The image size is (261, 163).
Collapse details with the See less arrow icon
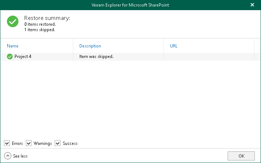8,156
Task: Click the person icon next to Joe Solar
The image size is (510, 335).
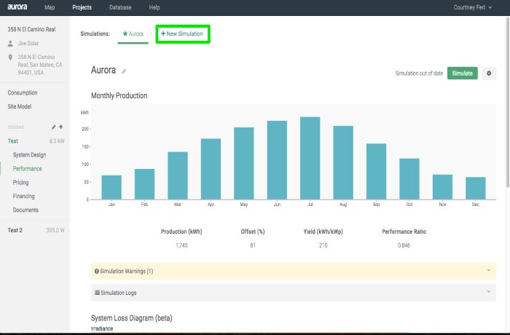Action: pyautogui.click(x=10, y=44)
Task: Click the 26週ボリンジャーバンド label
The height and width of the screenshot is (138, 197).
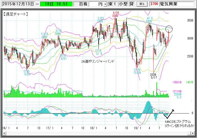Action: coord(98,61)
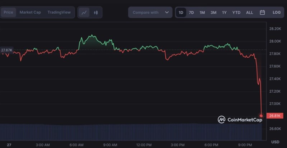The image size is (287, 148).
Task: Set chart range to 1Y
Action: pyautogui.click(x=224, y=12)
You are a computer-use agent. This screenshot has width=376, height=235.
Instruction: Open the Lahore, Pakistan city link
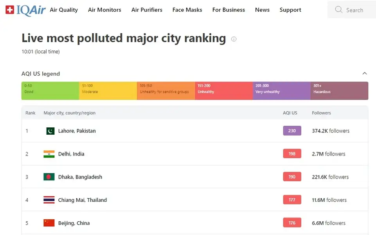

......

What needs to be done
Rewrite every line of the records above as a JSON list of strings, one string per line, with blank lines and the pictures left out.

Written solution
[
  "The image size is (261, 163).",
  "Collapse details with the See less arrow icon",
  "8,156",
  "Task: Click the person icon next to Joe Solar",
  "The image size is (510, 335).",
  "Action: pyautogui.click(x=10, y=44)",
  "Task: Click the 26週ボリンジャーバンド label",
  "The height and width of the screenshot is (138, 197).",
  "Action: coord(98,61)",
  "The image size is (287, 148).",
  "Task: Set chart range to 1Y",
  "Action: pyautogui.click(x=224, y=12)",
  "You are a computer-use agent. This screenshot has width=376, height=235.",
  "Instruction: Open the Lahore, Pakistan city link"
]